_TASK DETAILS_
Exact copies of the records below are needed, free of pictures.

_MATERIALS PROVIDED_
== Segment start ==

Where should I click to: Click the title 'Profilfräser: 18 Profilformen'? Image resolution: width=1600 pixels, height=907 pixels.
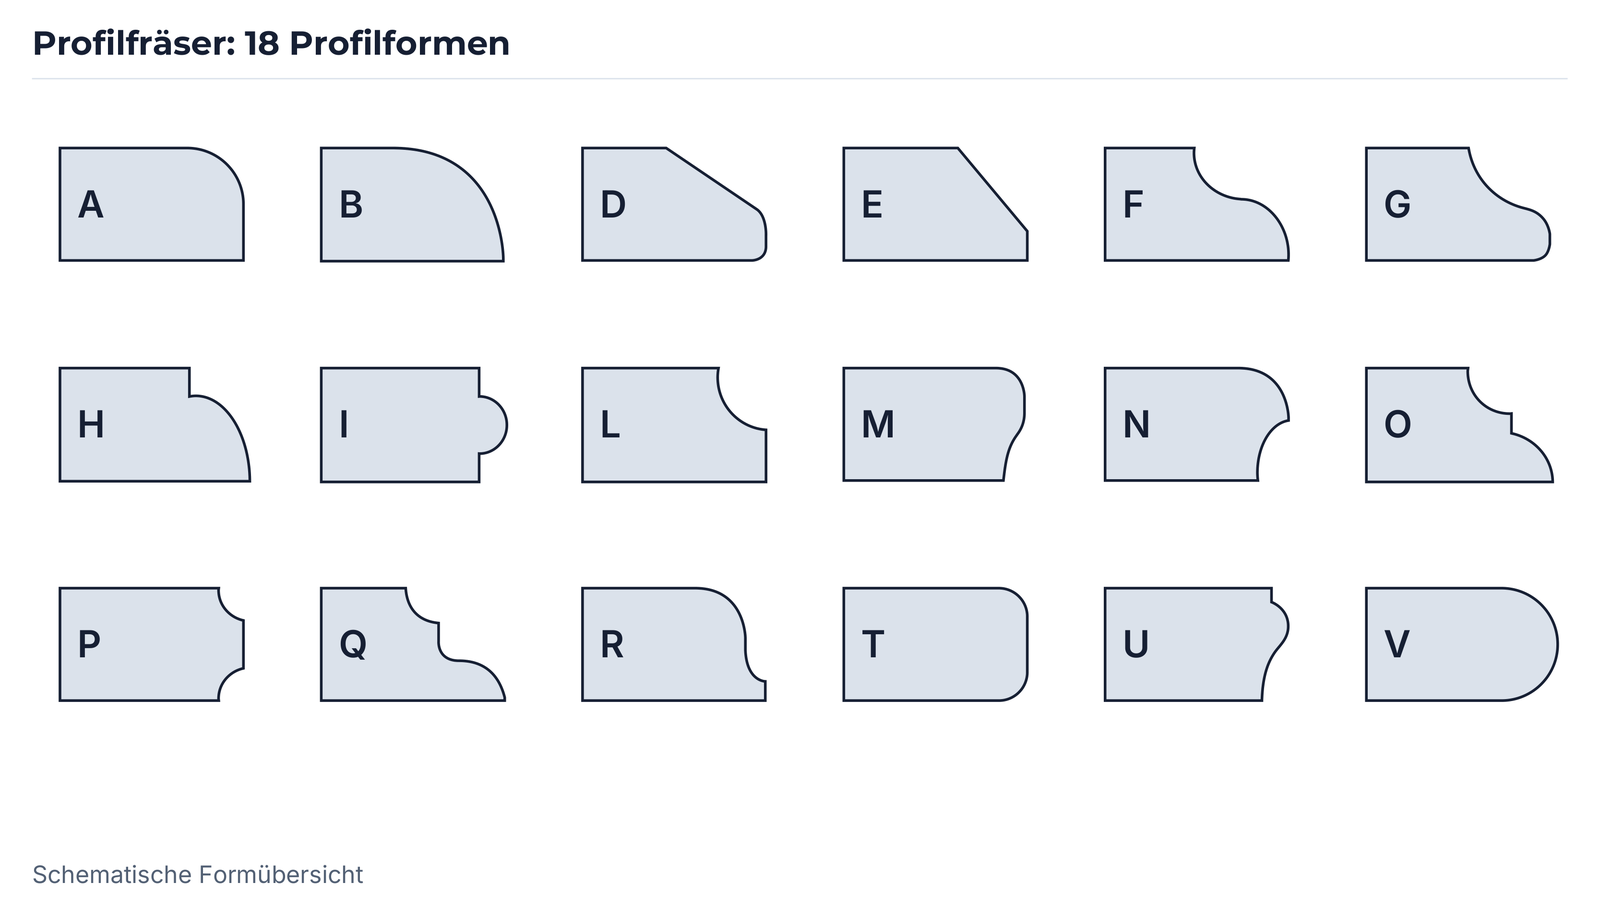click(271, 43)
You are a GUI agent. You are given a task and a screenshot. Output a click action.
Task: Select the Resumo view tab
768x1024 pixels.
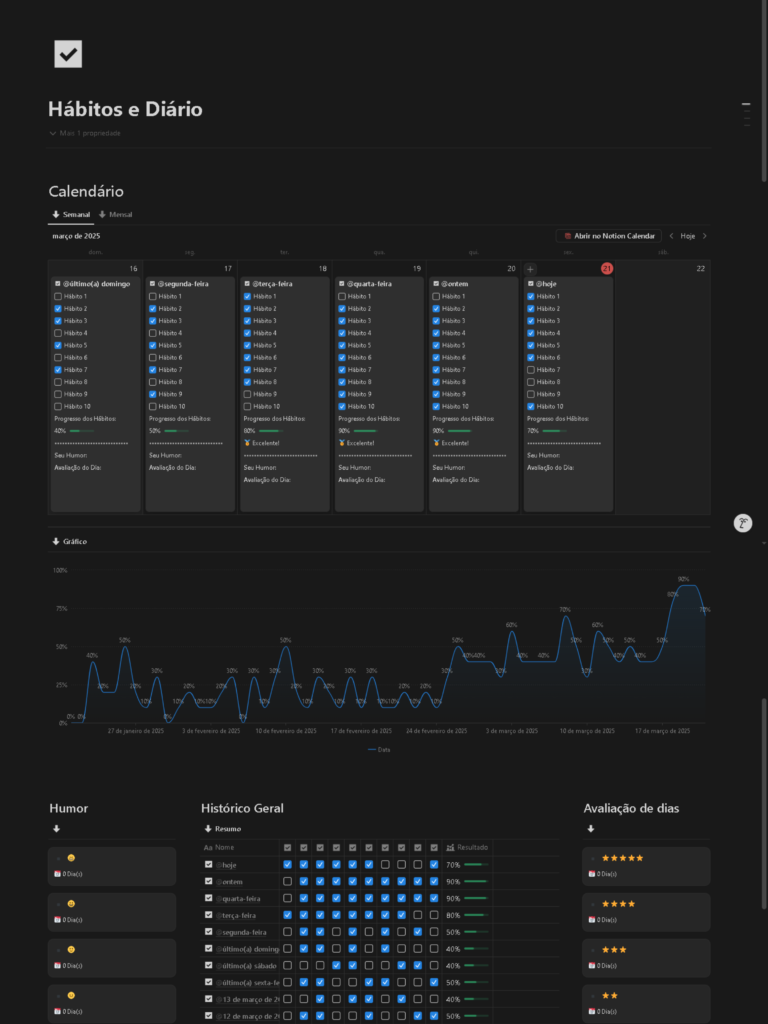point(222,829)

== Segment end ==

_ANSWER TO THE EXERCISE_
Where should I click to: Click the title 'Profilfräser: 18 Profilformen'? Image resolution: width=1600 pixels, height=907 pixels.
click(271, 43)
You are a GUI agent. You are given a task and a screenshot. Output a click action.
Task: Select the Resumo view tab
768x1024 pixels.
point(222,829)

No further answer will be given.